** Data provided follows **
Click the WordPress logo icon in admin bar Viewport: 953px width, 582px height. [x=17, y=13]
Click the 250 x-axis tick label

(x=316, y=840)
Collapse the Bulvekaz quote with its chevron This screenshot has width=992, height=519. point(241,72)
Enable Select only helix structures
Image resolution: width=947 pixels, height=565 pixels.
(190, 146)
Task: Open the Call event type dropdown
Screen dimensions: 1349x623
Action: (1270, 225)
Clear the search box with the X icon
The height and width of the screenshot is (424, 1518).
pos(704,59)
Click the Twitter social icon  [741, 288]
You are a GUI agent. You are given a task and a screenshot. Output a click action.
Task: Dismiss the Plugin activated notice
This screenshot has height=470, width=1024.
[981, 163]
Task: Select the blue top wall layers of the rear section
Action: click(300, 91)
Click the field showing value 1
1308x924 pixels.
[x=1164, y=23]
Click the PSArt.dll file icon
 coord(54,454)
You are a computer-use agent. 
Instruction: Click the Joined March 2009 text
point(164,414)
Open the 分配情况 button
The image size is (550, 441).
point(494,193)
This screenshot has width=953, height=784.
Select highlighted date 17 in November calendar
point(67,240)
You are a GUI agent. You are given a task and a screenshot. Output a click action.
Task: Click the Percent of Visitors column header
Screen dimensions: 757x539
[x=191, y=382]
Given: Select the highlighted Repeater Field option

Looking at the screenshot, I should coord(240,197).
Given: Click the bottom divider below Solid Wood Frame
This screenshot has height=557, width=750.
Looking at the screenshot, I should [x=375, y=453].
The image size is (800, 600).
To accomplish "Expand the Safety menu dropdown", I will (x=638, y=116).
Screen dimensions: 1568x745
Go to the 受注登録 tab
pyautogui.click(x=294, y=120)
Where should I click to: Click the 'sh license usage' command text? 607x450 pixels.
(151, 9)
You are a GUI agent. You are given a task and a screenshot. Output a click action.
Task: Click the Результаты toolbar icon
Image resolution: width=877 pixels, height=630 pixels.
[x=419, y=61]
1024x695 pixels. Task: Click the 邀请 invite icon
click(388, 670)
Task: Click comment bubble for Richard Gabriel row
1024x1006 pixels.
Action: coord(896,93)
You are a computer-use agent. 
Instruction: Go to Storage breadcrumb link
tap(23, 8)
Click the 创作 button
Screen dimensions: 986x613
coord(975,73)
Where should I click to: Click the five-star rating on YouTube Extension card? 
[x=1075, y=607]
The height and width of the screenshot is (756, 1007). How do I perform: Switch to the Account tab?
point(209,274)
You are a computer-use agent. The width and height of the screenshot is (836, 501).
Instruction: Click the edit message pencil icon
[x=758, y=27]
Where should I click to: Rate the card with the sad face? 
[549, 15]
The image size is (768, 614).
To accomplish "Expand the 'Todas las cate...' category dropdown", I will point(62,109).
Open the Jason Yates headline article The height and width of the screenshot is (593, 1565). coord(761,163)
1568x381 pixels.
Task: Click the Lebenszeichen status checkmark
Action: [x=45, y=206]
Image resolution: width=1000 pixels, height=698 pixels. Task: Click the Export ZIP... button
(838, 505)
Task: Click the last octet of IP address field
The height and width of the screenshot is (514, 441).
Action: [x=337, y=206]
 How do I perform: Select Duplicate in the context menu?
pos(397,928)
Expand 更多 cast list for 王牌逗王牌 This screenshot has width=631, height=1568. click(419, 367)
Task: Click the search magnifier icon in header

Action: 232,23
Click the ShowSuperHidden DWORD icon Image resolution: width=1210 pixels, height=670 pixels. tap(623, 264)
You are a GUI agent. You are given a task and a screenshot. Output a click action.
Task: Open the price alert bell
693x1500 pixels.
** End of Data provided **
**Activity**
Retype the listing exactly, in full.

**Solution to this problem**
Click the WordPress logo icon in admin bar Viewport: 953px width, 582px height. [x=17, y=13]
Click the 250 x-axis tick label

(x=316, y=840)
Collapse the Bulvekaz quote with its chevron This screenshot has width=992, height=519. point(241,72)
Enable Select only helix structures
Image resolution: width=947 pixels, height=565 pixels.
(190, 146)
Task: Open the Call event type dropdown
Screen dimensions: 1349x623
Action: (1270, 225)
Clear the search box with the X icon
The height and width of the screenshot is (424, 1518).
pos(704,59)
Click the Twitter social icon  [741, 288]
You are a GUI agent. You are given a task and a screenshot. Output a click action.
Task: Dismiss the Plugin activated notice
This screenshot has height=470, width=1024.
[981, 163]
Task: Select the blue top wall layers of the rear section
Action: click(300, 91)
Click the field showing value 1
1308x924 pixels.
[x=1164, y=23]
Click the PSArt.dll file icon
 coord(54,454)
You are a computer-use agent. 
Instruction: Click the Joined March 2009 text
point(164,414)
Open the 分配情况 button
The image size is (550, 441).
point(494,193)
This screenshot has width=953, height=784.
Select highlighted date 17 in November calendar
point(67,240)
You are a GUI agent. You are given a task and a screenshot. Output a click action.
Task: Click the Percent of Visitors column header
Screen dimensions: 757x539
[x=191, y=382]
Given: Select the highlighted Repeater Field option

Looking at the screenshot, I should coord(240,197).
Given: Click the bottom divider below Solid Wood Frame
This screenshot has height=557, width=750.
Looking at the screenshot, I should [x=375, y=453].
The image size is (800, 600).
To accomplish "Expand the Safety menu dropdown", I will (x=638, y=116).
Screen dimensions: 1568x745
Go to the 受注登録 tab
pyautogui.click(x=294, y=120)
Where should I click to: Click the 'sh license usage' command text? 607x450 pixels.
(151, 9)
You are a GUI agent. You are given a task and a screenshot. Output a click action.
Task: Click the Результаты toolbar icon
Image resolution: width=877 pixels, height=630 pixels.
[x=419, y=61]
1024x695 pixels. Task: Click the 邀请 invite icon
click(388, 670)
Task: Click comment bubble for Richard Gabriel row
1024x1006 pixels.
Action: coord(896,93)
You are a computer-use agent. 
Instruction: Go to Storage breadcrumb link
tap(23, 8)
Click the 创作 button
Screen dimensions: 986x613
coord(975,73)
Where should I click to: Click the five-star rating on YouTube Extension card? 
[x=1075, y=607]
The height and width of the screenshot is (756, 1007). How do I perform: Switch to the Account tab?
point(209,274)
You are a computer-use agent. The width and height of the screenshot is (836, 501).
Instruction: Click the edit message pencil icon
[x=758, y=27]
Where should I click to: Rate the card with the sad face? 
[549, 15]
The image size is (768, 614).
To accomplish "Expand the 'Todas las cate...' category dropdown", I will point(62,109).
Open the Jason Yates headline article The height and width of the screenshot is (593, 1565). coord(761,163)
1568x381 pixels.
Task: Click the Lebenszeichen status checkmark
Action: [x=45, y=206]
Image resolution: width=1000 pixels, height=698 pixels. Task: Click the Export ZIP... button
(838, 505)
Task: Click the last octet of IP address field
The height and width of the screenshot is (514, 441).
Action: [x=337, y=206]
 How do I perform: Select Duplicate in the context menu?
pos(397,928)
Expand 更多 cast list for 王牌逗王牌 This screenshot has width=631, height=1568. click(419, 367)
Task: Click the search magnifier icon in header

Action: 232,23
Click the ShowSuperHidden DWORD icon Image resolution: width=1210 pixels, height=670 pixels. tap(623, 264)
You are a GUI agent. You are given a task and a screenshot. Output a click action.
Task: Open the price alert bell
693x1500 pixels.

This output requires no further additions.